Otherwise, the architect of the college baseball’s most dominant program would still be calling everyone “Tiger” and still be everyone’s friend.
On Sunday, the University of Southern California honored Rod Dedeaux with a statue of the former Trojans’ skipper holding his arm up above his head with his hat held to the sky, forever tipping his cap to those that enter the gates at Dedeaux Field.
“I think it’s fitting that the first thing fans will see when they walk in is Rod Dedeaux,” current USC head coach Dan Hubbs said.
The greatest college baseball coach may not have been around to see it, but he was apparently smiling down on the cardinal and gold throughout the weekend. USC took all three games against visiting Northwestern to earn its first sweep since 2012. It took 26 innings for the Trojans to take the first two victories, needing 11 innings on Opening Day and a 15-inning walk-off on Saturday.
Though the Trojans would later get a 13-6 win over the Wildcats to ensure the sweep, Sunday once again belonged to Rod Dedeaux. In a nearly hour-long ceremony held before the USC/Northwestern, Dedeaux was honored by USC baseball and the Trojan family.
Hubbs said a few brief words before heading back to the dugout to prepare for the game. USC Athletic Director Pat Haden and USC president Max Nikias spoke before turning the event over to Rod’s son, Justin Dedeaux, who both played and coached for his father at USC.
Justin introduced former Major League great and future Hall of Famer Randy Johnson, who played for Rod Dedeaux and really blossomed from a wildly inconsistent, hard-throwing high school southpaw into the player that would become one of the game’s greatest left-handed pitchers of all time.
Johnson, who contributed funds for the statue, spoke briefly about the Trojan family and the pride he currently has as his eldest daughter is currently enrolled at USC.
He also got hearty laughter when telling the story of his first appearance for USC baseball at Stanford and how he mistaked the Cardinal first base coach for a base runner when he entered the game in relief out of the bullpen.
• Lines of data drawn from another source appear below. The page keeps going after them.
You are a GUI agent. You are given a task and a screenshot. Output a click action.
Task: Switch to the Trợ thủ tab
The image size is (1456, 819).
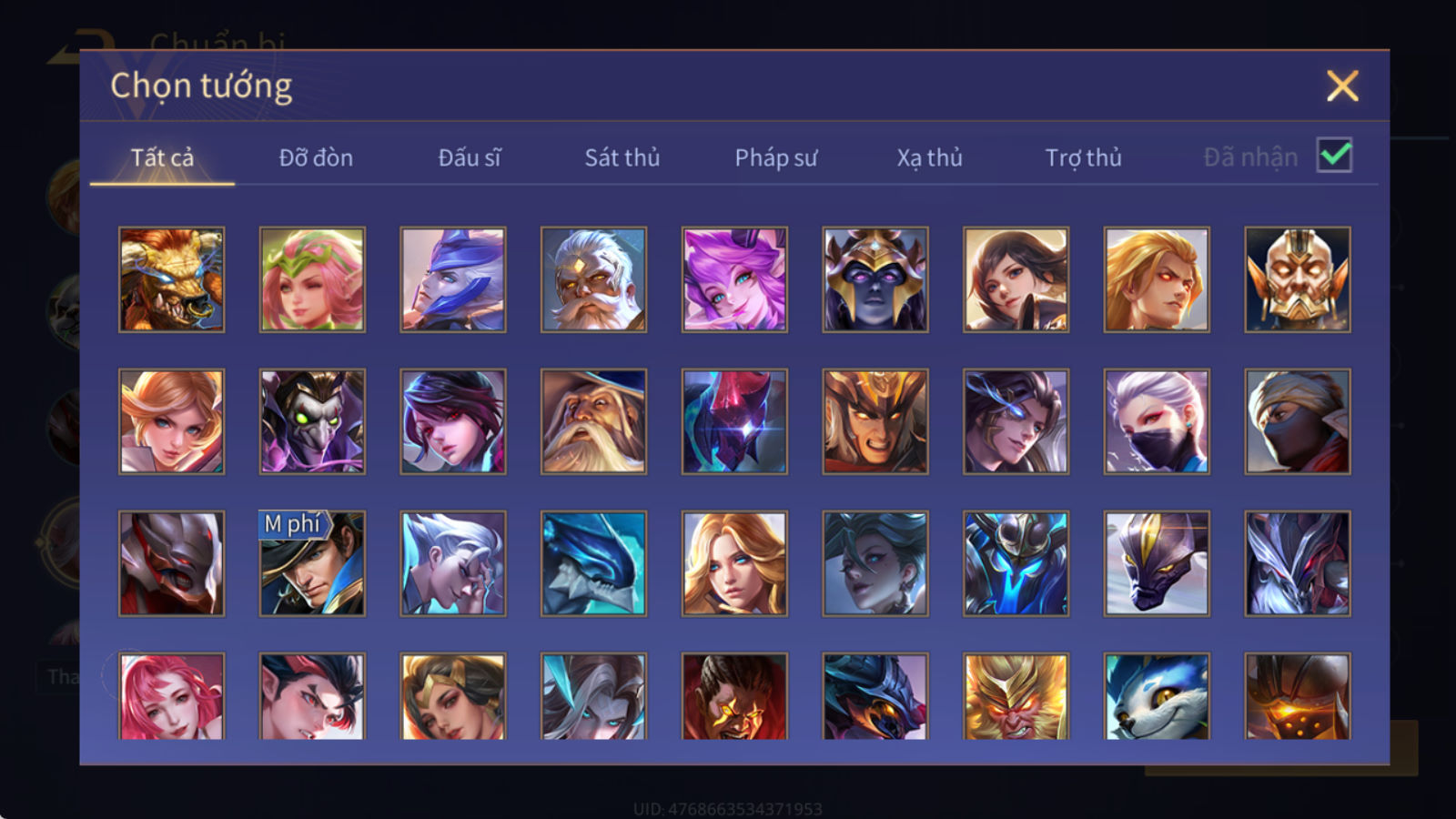click(x=1083, y=157)
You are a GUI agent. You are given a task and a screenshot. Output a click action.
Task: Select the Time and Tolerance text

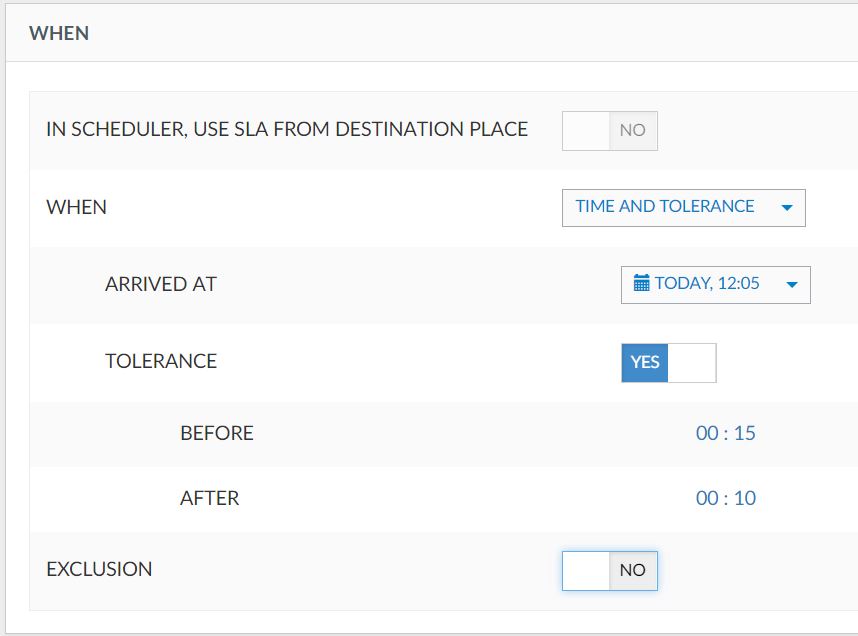664,206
The final speaker was Dodger great Tommy Lasorda, who Dedeaux would have listed as one of his dearest friends. Lasorda struggled with his words at times as he said Dedeaux “was like a father to me.”
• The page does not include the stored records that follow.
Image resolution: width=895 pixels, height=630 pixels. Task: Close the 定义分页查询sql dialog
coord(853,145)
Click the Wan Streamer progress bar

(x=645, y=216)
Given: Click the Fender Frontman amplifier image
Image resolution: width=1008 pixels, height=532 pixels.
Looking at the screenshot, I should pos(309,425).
Rod Dedeaux enrolled at USC as a freshman in 1932 when the Olympics were being held in the Los Angeles Memorial Coliseum. He became the Trojans starting shortstop in 1933 and was a team captain for the 1935 squad that won USC baseball‘s first conference championship.
After making his way to the Major Leagues with the Brooklyn Dodgers, Dedeaux’s career was cut short by a back injury. But he made his way back to USC where he became the baseball coach in 1942.
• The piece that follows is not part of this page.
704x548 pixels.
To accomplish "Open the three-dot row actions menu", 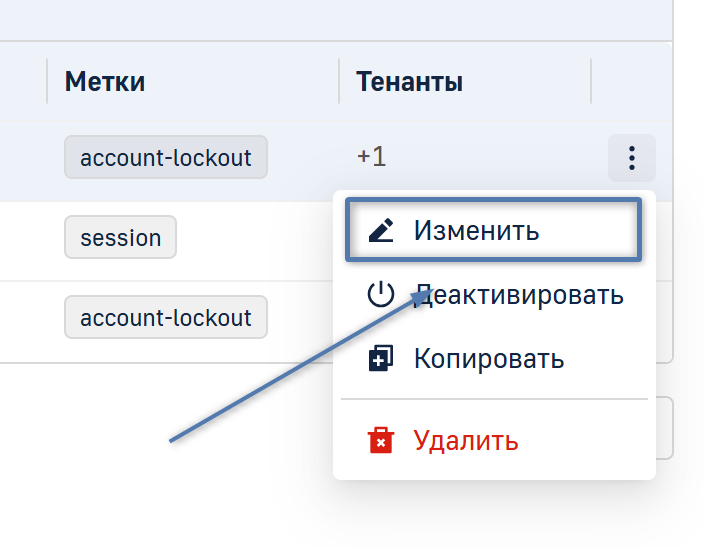I will point(631,158).
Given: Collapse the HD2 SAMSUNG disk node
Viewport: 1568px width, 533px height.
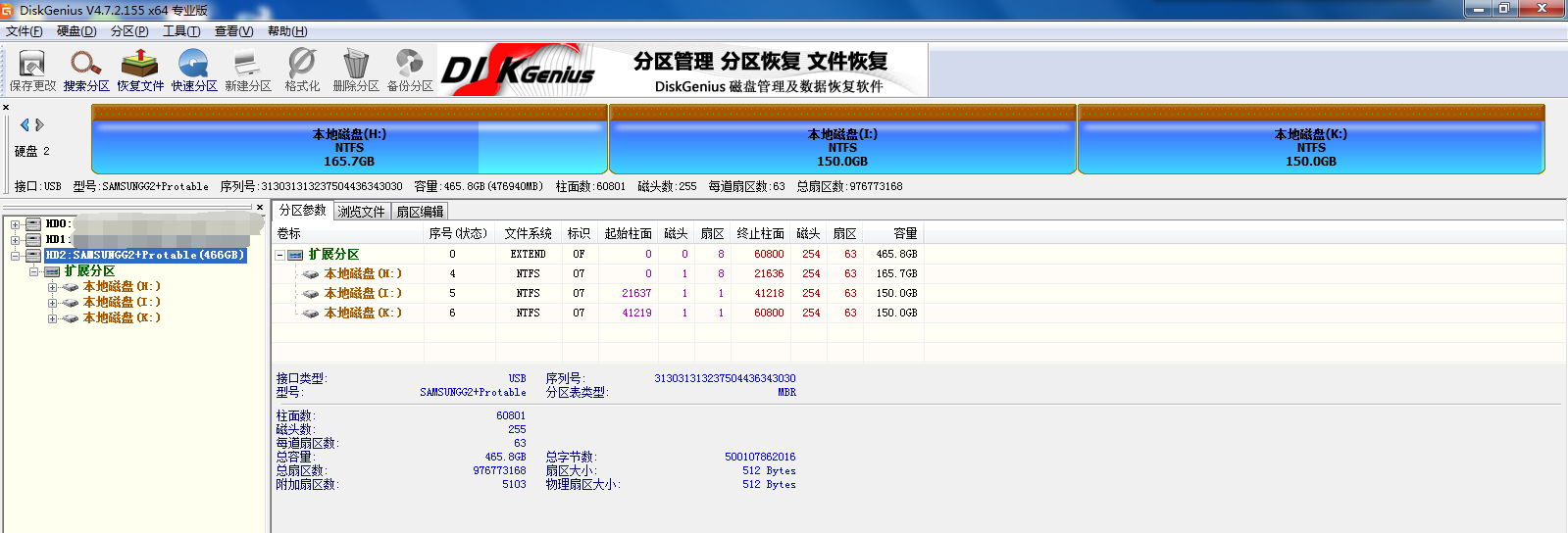Looking at the screenshot, I should click(x=15, y=256).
He kept that title for 45 years, leading the Trojans to 28 conference championships and 11 national championships, including an unfathomable five in a row. Rod Dedeaux coached more than 50 future Major Leaguers, including stars like Tom Seaver, Fred Lynn, Dave Kingman, Mark McGwire and Johnson. One of his bat boy’s, Sparky Anderson, even became quite a baseball coaching legend himself.
Through it all, legend has it, Dedeaux coached for the annual salary of $1. He was doing fine financially after he had founded Dart Transportation in the 1930s. But his impact on the sport of baseball was not felt at just USC.
One of Dedeaux’s dreams dated back to his freshman year when he saw the Olympics in Los Angeles. Dedeaux was one of baseball’s biggest ambassadors and helped to get the sport in the Olympics where he was able to watch in 2000 as the Lasorda-led Team USA won the gold medal.
Rod Dedeaux won more than 1,500 games in a USC baseball uniform and was named by Baseball America as the Coach of the 20th Century.
Before the Dedeaux family pulled the black cloth off of the bronze statue and the USC fight song was played, Lasorda summed it up best.
“He will forever be the greatest in my mind.”